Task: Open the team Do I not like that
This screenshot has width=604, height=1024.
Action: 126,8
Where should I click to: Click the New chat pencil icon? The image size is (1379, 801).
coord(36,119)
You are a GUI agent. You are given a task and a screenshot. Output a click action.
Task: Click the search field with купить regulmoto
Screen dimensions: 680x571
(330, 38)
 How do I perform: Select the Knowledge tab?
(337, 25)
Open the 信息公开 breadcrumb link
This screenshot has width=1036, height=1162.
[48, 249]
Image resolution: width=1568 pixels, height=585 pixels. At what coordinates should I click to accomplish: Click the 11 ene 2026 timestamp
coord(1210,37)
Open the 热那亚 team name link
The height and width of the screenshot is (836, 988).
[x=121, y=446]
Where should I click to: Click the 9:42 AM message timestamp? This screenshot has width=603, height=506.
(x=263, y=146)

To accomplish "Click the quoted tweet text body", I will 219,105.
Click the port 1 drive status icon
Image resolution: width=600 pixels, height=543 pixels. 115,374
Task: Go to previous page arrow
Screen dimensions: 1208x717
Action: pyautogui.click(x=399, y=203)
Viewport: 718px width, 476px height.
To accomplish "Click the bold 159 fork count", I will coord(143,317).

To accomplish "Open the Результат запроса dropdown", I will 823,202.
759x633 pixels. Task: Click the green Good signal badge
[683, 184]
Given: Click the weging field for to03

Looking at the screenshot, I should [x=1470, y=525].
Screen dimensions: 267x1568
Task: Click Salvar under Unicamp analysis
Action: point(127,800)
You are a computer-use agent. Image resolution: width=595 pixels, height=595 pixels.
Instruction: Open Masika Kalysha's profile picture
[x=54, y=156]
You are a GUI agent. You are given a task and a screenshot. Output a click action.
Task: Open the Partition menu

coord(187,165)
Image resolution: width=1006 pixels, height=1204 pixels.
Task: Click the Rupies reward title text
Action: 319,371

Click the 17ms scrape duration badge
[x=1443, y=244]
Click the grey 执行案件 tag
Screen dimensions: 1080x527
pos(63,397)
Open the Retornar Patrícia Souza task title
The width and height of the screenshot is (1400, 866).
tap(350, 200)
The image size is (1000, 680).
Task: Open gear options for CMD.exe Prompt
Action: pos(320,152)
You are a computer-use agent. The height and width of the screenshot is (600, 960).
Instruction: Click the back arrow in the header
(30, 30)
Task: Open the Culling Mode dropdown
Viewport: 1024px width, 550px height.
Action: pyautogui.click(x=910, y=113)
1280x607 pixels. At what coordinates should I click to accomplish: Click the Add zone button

Problem to work on.
Count the lines of the data above where the string "computer" shows up; reply with the number only.

Completed task.
2